#### Try it:
Find the line holding "The height and width of the screenshot is (329, 439)." in the entries below. Give it again exactly, along with every line after it up to and including the line holding "Task: Expand the print settings panel chevron".

#### Source records:
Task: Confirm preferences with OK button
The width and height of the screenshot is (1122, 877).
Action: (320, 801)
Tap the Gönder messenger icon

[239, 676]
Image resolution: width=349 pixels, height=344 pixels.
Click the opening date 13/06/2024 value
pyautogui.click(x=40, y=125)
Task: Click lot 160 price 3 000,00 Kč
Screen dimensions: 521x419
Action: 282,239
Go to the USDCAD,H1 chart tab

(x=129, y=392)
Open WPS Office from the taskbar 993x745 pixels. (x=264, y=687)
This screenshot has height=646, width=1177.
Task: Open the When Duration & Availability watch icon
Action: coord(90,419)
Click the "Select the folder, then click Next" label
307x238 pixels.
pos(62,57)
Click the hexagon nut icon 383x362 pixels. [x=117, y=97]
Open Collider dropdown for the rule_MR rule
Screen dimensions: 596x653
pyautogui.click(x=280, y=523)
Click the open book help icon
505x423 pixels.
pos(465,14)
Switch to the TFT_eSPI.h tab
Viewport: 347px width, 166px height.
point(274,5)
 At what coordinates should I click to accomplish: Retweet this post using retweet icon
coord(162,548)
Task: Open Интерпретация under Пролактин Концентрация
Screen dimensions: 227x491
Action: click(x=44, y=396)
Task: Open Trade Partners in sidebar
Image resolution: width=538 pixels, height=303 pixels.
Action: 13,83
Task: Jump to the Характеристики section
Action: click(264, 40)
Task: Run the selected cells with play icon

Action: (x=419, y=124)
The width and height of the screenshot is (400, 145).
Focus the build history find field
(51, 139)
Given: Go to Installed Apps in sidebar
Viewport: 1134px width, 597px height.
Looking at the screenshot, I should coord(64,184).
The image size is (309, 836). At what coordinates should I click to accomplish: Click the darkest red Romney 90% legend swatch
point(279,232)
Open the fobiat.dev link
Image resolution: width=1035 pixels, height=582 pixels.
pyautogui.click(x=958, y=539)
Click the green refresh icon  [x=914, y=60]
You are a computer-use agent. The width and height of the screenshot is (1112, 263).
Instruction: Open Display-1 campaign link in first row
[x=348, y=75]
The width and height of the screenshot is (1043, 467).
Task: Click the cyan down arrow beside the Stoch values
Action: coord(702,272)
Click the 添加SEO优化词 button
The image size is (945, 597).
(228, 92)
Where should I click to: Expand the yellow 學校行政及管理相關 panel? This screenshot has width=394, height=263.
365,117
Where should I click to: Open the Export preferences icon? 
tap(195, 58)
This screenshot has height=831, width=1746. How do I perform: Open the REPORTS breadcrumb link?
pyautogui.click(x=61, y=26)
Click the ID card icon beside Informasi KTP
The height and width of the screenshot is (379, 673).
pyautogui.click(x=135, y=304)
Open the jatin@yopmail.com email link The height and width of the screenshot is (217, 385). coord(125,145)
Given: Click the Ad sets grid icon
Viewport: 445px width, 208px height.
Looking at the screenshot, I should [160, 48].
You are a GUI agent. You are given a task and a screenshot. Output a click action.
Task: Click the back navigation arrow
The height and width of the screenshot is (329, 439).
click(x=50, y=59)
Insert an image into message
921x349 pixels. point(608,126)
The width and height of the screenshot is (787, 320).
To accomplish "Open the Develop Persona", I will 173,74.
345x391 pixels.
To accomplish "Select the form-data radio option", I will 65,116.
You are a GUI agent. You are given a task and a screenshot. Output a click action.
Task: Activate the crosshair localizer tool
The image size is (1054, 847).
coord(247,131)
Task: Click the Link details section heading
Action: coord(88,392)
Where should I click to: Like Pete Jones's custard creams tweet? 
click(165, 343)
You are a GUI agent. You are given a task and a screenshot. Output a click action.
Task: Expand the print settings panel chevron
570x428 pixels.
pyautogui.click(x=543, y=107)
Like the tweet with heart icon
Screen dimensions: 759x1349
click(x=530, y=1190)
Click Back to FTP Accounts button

#### Written solution:
The height and width of the screenshot is (329, 439).
click(x=50, y=59)
Insert an image into message
921x349 pixels. point(608,126)
The width and height of the screenshot is (787, 320).
To accomplish "Open the Develop Persona", I will 173,74.
345x391 pixels.
To accomplish "Select the form-data radio option", I will 65,116.
You are a GUI agent. You are given a task and a screenshot. Output a click action.
Task: Activate the crosshair localizer tool
The image size is (1054, 847).
coord(247,131)
Task: Click the Link details section heading
Action: coord(88,392)
Where should I click to: Like Pete Jones's custard creams tweet? 
click(165, 343)
You are a GUI agent. You are given a task and a screenshot. Output a click action.
Task: Expand the print settings panel chevron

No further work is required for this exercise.